[Opening Data extracts section]

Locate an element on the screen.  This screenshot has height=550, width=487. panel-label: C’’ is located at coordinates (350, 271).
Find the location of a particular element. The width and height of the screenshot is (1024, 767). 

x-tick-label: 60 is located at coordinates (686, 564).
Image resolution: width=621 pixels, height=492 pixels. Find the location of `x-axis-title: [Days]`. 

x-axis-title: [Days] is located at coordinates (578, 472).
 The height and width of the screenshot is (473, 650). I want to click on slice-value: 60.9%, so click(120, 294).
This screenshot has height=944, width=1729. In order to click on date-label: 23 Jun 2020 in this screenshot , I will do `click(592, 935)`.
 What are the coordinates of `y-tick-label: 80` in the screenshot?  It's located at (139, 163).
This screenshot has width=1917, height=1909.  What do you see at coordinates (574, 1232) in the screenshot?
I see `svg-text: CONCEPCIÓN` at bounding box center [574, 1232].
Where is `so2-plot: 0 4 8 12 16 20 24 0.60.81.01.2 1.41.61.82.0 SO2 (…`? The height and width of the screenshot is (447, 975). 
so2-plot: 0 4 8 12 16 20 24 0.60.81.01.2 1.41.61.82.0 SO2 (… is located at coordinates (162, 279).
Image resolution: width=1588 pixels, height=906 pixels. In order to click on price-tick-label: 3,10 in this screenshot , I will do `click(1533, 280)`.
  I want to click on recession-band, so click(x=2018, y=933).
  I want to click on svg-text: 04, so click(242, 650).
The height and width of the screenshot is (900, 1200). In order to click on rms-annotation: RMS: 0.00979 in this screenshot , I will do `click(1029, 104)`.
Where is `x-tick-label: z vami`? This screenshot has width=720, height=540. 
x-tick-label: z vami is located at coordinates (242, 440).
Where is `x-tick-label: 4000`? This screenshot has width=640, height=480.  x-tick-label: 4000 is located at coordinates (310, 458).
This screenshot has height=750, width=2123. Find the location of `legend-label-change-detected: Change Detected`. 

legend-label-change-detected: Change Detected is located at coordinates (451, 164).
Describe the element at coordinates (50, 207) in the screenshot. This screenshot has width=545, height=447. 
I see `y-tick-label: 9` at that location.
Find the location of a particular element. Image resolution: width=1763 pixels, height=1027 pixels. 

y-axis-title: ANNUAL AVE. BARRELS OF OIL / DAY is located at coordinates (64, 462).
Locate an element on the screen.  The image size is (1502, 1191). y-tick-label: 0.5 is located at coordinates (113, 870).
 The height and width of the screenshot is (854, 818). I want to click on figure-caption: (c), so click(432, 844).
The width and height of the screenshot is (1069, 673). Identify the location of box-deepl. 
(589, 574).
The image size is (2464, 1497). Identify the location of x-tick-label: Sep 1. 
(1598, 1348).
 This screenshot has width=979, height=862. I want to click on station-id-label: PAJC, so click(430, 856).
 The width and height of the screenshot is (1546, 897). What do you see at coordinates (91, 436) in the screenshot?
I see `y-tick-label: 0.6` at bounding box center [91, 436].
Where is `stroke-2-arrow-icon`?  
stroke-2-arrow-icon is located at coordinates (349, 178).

[Closing Data extracts section]

◆ **Work item**: Pick out each line of the data above that contains the string "Days" and copy those lines.

◆ **Expected answer**:
Image resolution: width=621 pixels, height=492 pixels. Find the location of `x-axis-title: [Days]`. 
x-axis-title: [Days] is located at coordinates (578, 472).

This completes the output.